Search the data for the word "pixels" and copy out every line that has it.

PROVIDED ENTRIES
- - - - -

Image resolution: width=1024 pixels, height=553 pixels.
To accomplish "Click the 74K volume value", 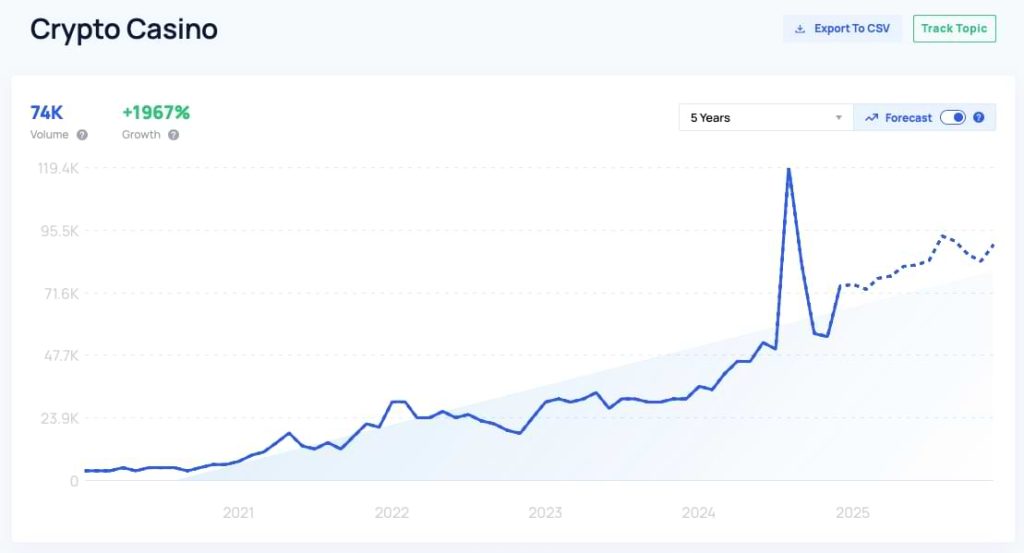I will pyautogui.click(x=47, y=112).
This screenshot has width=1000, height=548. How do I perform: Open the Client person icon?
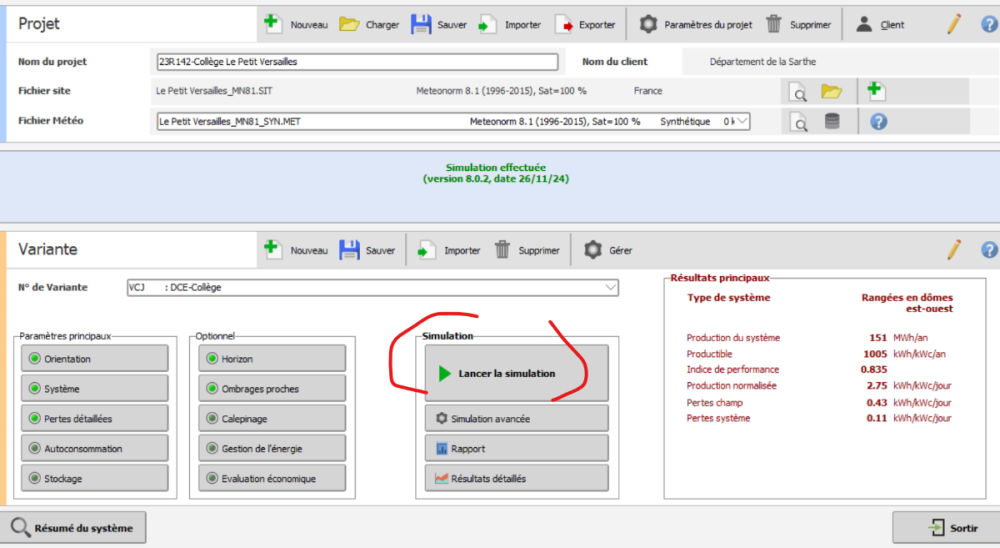coord(864,24)
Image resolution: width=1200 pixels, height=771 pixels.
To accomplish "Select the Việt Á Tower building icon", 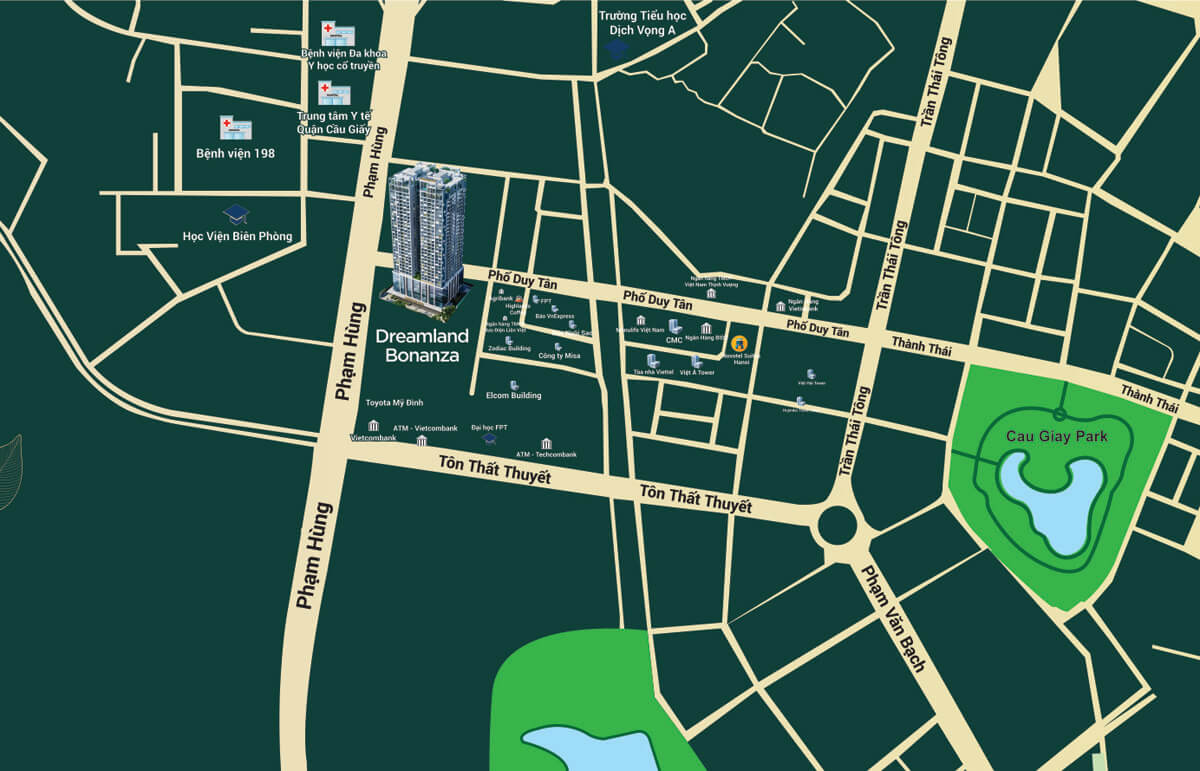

- - - - -

FINAL ANSWER
Image resolution: width=1024 pixels, height=553 pixels.
Image resolution: width=1200 pixels, height=771 pixels.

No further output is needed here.